O platô da computação bruta
Os primeiros dias da computação registraram ganhos exponenciais na densidade dos transistores, impulsionando o desempenho da CPU. Mas isso desacelerou e o foco mudou para GPUs, defendidas por Jensen Huang, da Nvidia. No entanto, mesmo o poder da GPU tem seus limites. Os atuais modelos generativos de IA estão atingindo um obstáculo. O crescimento não para; está mudando. Como diz Dario Amodei, da Anthropic: “O exponencial continua até que não aconteça”.
A chave agora não é apenas mais computação, mas como a computação é usada. A Nvidia reconhece isso: seu recente lançamento do Rubin destaca a importância das técnicas MoE (Mixture of Experts), permitindo inferência de modelos mais barata e eficiente.
A crise da latência e a solução da Groq
O maior obstáculo hoje não é treinar modelos massivos, é a inferência – a velocidade com que a IA pode processar informações e fornecer respostas.

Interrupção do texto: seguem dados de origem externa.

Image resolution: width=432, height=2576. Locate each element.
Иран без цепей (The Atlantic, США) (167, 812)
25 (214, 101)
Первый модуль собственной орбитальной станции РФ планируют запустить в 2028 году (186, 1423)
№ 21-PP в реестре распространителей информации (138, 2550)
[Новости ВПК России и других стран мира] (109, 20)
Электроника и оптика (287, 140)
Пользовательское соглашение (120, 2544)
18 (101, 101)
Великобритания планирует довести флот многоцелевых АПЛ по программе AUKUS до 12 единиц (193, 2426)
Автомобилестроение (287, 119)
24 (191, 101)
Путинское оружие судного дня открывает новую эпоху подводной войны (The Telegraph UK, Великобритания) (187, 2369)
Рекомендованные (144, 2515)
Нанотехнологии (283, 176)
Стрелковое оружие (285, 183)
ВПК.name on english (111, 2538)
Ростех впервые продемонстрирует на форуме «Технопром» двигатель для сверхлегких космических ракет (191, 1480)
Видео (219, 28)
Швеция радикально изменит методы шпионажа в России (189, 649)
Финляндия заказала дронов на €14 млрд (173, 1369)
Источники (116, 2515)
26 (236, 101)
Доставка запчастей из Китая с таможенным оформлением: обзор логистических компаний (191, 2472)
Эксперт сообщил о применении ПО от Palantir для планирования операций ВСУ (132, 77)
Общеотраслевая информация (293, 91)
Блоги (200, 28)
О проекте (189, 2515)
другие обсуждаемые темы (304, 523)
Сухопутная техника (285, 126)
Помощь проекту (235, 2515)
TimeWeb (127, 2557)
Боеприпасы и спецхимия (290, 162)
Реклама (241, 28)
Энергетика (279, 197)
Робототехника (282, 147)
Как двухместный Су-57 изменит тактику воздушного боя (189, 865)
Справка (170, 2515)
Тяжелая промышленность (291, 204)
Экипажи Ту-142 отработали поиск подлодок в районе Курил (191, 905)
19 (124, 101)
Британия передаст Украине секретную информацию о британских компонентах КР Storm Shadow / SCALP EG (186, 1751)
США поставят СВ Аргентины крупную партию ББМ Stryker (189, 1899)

Os usuários não querem esperar que a IA “pense”. É aqui que entra o Groq. Sua arquitetura de Unidade de Processamento de Linguagem (LPU) foi projetada para inferência extremamente rápida, removendo os gargalos de largura de banda de memória que afetam as GPUs ao lidar com tarefas de raciocínio complexas.
Imagine um agente de IA que precisa verificar seu próprio trabalho gerando 10.000 “tokens de pensamento” internos antes de responder. Em uma GPU padrão, isso leva de 20 a 40 segundos. No Groq, isso acontece em menos de 2 segundos. Essa velocidade desbloqueia capacidades de raciocínio em tempo real.
Próximo passo da Nvidia: aquisição ou integração?
Para a Nvidia, adquirir ou integrar profundamente o Groq não envolve apenas chips mais rápidos. Trata-se de resolver o problema de “esperar que o robô pense” e criar um ecossistema de software dominante. As GPUs têm sido a ferramenta universal para IA, mas a inferência exige uma abordagem diferente.
A Nvidia já controla o ecossistema CUDA, seu maior ativo. Ao envolver isso no hardware da Groq, eles efetivamente bloqueariam os concorrentes e ofereceriam a única plataforma verdadeira de ponta a ponta para treinar e executar IA. Juntamente com um modelo de código aberto de próxima geração (como DeepSeek 4), isso criaria uma oferta que rivaliza com os modelos de ponta atuais em custo, desempenho e velocidade.
A Escadaria do Progresso
O crescimento da IA não é uma curva suave. É uma série de avanços que superam gargalos específicos. Primeiro, precisávamos de cálculos mais rápidos (GPUs). Depois, treinamento mais aprofundado (arquiteturas de transformadores). Agora precisamos de um raciocínio mais rápido (LPU da Groq).
Jensen Huang provou estar disposto a revolucionar as suas próprias linhas de produtos para se manter à frente. Ao adotar o Groq, a Nvidia não estaria apenas comprando um chip; eles estariam garantindo o futuro da inteligência em tempo real. A corrida não se trata mais de poder bruto: trata-se de eficiência, arquitetura e capacidade de fornecer respostas agora.